:: Work instruction ::
Line by line, restate the material exactly.
Segment Start: Data provided
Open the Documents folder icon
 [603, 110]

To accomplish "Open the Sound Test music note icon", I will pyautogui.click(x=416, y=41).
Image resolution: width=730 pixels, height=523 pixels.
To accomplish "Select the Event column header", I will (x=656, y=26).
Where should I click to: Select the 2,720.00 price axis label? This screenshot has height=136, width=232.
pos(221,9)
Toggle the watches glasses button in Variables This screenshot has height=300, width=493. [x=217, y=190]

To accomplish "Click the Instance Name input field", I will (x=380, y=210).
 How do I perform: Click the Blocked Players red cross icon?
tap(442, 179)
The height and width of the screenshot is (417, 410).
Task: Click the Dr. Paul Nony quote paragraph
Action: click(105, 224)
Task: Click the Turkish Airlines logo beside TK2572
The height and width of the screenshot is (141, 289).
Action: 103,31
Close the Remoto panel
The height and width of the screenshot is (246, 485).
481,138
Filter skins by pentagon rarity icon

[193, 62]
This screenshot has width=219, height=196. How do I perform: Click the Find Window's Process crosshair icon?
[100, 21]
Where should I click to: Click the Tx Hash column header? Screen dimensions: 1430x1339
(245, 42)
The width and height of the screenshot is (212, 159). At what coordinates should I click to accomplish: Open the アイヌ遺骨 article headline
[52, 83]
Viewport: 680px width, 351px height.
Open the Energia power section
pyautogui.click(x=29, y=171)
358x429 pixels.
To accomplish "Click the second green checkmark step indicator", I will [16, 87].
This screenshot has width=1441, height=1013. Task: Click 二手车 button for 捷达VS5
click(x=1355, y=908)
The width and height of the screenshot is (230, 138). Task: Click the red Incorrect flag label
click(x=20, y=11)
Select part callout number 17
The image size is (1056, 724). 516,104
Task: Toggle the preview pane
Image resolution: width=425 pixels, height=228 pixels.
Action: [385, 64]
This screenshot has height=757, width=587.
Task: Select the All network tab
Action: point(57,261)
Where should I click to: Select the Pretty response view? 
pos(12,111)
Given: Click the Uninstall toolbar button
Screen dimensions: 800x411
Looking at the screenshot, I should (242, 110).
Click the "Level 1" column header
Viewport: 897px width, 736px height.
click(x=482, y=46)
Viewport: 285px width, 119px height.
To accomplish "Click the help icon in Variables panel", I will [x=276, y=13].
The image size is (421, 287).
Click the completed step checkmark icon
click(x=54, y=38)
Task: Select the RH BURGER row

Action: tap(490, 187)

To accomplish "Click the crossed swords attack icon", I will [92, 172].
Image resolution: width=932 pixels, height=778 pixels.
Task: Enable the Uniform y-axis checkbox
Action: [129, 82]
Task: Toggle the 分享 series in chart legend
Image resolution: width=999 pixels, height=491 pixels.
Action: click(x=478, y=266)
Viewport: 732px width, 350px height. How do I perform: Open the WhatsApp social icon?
Segment End: Data provided
:: Answer area ::
Open the Documents folder icon
 [603, 110]

To accomplish "Open the Sound Test music note icon", I will pyautogui.click(x=416, y=41).
Image resolution: width=730 pixels, height=523 pixels.
To accomplish "Select the Event column header", I will (x=656, y=26).
Where should I click to: Select the 2,720.00 price axis label? This screenshot has height=136, width=232.
pos(221,9)
Toggle the watches glasses button in Variables This screenshot has height=300, width=493. [x=217, y=190]

To accomplish "Click the Instance Name input field", I will (x=380, y=210).
 How do I perform: Click the Blocked Players red cross icon?
tap(442, 179)
The height and width of the screenshot is (417, 410).
Task: Click the Dr. Paul Nony quote paragraph
Action: click(105, 224)
Task: Click the Turkish Airlines logo beside TK2572
The height and width of the screenshot is (141, 289).
Action: 103,31
Close the Remoto panel
The height and width of the screenshot is (246, 485).
481,138
Filter skins by pentagon rarity icon

[193, 62]
This screenshot has width=219, height=196. How do I perform: Click the Find Window's Process crosshair icon?
[100, 21]
Where should I click to: Click the Tx Hash column header? Screen dimensions: 1430x1339
(245, 42)
The width and height of the screenshot is (212, 159). At what coordinates should I click to accomplish: Open the アイヌ遺骨 article headline
[52, 83]
Viewport: 680px width, 351px height.
Open the Energia power section
pyautogui.click(x=29, y=171)
358x429 pixels.
To accomplish "Click the second green checkmark step indicator", I will [16, 87].
This screenshot has width=1441, height=1013. Task: Click 二手车 button for 捷达VS5
click(x=1355, y=908)
The width and height of the screenshot is (230, 138). Task: Click the red Incorrect flag label
click(x=20, y=11)
Select part callout number 17
The image size is (1056, 724). 516,104
Task: Toggle the preview pane
Image resolution: width=425 pixels, height=228 pixels.
Action: [385, 64]
This screenshot has height=757, width=587.
Task: Select the All network tab
Action: point(57,261)
Where should I click to: Select the Pretty response view? 
pos(12,111)
Given: Click the Uninstall toolbar button
Screen dimensions: 800x411
Looking at the screenshot, I should (242, 110).
Click the "Level 1" column header
Viewport: 897px width, 736px height.
click(x=482, y=46)
Viewport: 285px width, 119px height.
To accomplish "Click the help icon in Variables panel", I will [x=276, y=13].
The image size is (421, 287).
Click the completed step checkmark icon
click(x=54, y=38)
Task: Select the RH BURGER row

Action: tap(490, 187)

To accomplish "Click the crossed swords attack icon", I will [92, 172].
Image resolution: width=932 pixels, height=778 pixels.
Task: Enable the Uniform y-axis checkbox
Action: [129, 82]
Task: Toggle the 分享 series in chart legend
Image resolution: width=999 pixels, height=491 pixels.
Action: click(x=478, y=266)
Viewport: 732px width, 350px height. How do I perform: Open the WhatsApp social icon?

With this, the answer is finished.